The two busts mirror the relations between Romania and the Eastern bloc as a whole, including the USSR, which became the hegemonic power in Central and Eastern Europe after 1945. The Central V.I. Lenin Museum in Moscow also had branches in several Eastern bloc countries, each broadly replicating the example given by the central museum. The destruction of statues of communist leaders in the 1989 anti-communist revolutions across the entire Eastern bloc is part of the history of de-deification of the leading figures of communism – from the demolition of their statues to their revaluing in places like Grūtas Park or Memento Park – of which these busts form part.
Why and how did this object arrive in the museum’s collection?
In 1990, the newly established Museum of the Romanian Peasant inherited the building and a large part of the Communist Party museum’s collections, which it either gave away or threw away. It later found that the basement was home to an additional storeroom where, in the second half of the 1960s, the artefacts from the former Soviet museum had been moved. The two busts most probably come from among that museum's exhibits and were ‘hidden’ in that storeroom when – still in the communist era – Romania distanced itself from the Soviet hegemony and took a nationalist cultural and ideological direction. Thus, the iconic figures of Soviet communism were replaced with a new, national mythology in which the Romanian Communist Party and the state become intertwined.
What is the relation of this object to waste?

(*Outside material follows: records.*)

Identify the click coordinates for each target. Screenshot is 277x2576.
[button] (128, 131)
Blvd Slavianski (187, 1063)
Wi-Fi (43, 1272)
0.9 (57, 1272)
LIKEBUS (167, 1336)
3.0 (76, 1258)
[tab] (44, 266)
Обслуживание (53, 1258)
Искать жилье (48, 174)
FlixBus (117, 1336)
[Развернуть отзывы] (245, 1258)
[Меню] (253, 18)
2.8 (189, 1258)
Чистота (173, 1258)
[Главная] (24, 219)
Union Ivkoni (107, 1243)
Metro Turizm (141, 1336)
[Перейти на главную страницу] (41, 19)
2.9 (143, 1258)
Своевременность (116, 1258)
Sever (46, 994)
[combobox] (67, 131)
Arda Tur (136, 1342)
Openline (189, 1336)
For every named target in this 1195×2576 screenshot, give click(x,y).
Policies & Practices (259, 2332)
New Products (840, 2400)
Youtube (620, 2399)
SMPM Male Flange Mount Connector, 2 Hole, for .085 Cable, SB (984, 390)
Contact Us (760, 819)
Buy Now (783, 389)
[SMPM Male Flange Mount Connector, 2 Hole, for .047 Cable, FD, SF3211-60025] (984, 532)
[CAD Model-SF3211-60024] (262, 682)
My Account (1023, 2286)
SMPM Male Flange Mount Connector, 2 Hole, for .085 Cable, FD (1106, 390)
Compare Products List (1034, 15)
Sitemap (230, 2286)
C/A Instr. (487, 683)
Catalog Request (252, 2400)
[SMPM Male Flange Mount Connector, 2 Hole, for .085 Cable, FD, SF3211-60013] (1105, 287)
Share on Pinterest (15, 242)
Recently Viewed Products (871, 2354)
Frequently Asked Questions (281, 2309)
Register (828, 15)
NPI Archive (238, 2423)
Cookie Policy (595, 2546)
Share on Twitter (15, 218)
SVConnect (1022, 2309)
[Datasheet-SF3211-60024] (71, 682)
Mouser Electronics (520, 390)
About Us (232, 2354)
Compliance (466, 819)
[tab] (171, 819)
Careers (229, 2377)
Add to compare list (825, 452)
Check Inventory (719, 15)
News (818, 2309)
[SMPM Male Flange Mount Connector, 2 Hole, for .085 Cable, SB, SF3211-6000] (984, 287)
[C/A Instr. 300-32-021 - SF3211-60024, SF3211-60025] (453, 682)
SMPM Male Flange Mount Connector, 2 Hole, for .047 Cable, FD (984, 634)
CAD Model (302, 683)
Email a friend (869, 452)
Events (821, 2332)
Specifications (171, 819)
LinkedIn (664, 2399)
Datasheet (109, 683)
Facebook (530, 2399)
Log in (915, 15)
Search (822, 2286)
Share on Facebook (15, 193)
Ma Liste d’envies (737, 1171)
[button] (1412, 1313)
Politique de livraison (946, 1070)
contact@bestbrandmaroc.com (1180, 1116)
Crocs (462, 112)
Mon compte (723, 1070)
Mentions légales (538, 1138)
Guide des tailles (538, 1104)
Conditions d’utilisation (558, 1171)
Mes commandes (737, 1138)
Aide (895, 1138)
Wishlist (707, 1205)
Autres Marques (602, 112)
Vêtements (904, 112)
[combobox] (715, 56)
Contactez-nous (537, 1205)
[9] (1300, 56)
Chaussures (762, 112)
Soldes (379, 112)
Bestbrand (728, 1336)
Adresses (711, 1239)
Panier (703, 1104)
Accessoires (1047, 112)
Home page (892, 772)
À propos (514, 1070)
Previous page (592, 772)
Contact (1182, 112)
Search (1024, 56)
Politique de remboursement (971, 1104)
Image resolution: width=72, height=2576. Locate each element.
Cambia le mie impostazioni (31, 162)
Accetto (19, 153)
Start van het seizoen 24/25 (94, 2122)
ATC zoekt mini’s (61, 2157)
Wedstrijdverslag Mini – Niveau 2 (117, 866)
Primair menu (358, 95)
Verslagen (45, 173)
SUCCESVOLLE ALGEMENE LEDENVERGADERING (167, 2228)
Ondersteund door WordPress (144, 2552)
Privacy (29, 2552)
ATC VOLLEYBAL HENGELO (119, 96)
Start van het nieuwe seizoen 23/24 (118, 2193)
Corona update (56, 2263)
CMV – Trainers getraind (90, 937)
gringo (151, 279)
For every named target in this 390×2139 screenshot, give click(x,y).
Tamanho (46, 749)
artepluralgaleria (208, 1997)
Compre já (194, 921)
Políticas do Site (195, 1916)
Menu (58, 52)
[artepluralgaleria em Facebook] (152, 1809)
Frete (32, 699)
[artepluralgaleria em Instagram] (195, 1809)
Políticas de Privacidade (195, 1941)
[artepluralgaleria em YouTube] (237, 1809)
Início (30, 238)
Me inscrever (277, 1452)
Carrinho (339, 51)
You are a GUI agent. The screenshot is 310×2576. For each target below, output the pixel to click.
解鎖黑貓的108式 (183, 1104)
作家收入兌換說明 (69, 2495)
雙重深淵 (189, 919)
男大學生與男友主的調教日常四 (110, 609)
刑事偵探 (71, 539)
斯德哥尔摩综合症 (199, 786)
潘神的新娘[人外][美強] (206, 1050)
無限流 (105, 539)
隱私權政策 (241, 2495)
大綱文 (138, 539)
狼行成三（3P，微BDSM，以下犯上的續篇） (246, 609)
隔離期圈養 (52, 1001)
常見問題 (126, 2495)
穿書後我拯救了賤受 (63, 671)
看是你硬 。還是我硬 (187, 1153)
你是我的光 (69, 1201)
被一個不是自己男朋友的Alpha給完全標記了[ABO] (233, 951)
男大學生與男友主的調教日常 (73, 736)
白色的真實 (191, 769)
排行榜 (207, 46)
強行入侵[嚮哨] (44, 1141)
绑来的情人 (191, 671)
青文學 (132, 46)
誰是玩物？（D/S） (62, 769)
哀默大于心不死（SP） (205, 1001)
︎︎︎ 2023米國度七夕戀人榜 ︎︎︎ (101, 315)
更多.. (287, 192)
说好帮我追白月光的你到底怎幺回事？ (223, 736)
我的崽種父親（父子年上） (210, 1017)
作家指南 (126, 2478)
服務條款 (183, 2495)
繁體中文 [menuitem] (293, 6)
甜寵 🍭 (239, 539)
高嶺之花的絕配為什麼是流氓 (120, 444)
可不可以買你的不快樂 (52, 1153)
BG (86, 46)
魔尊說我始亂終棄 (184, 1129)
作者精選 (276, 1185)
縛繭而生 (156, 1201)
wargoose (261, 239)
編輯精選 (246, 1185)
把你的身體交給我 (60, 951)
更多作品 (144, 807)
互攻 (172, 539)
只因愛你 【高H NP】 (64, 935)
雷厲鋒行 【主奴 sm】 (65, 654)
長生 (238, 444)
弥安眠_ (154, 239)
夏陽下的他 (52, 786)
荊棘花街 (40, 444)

There are multiple associations between the artefacts and waste. Firstly, both busts were disowned after the Bucharest regime took a nationalist direction. Furthermore, after 1990, all the artefacts of the newly established Museum of the Romanian Peasant started to be classified into art-related aesthetic categories. The busts therefore underwent a double-downgrading: as reproductions of an original and as belonging to the Socialist realism art form. The red bust was exhibited at the "Ciuma" ("Plague") exhibition, and removed from the world of mass production by being modified and implicitly turned into kitsch, which itself is associated with the manipulation of emotions. It was then forgotten, along with the grey bust.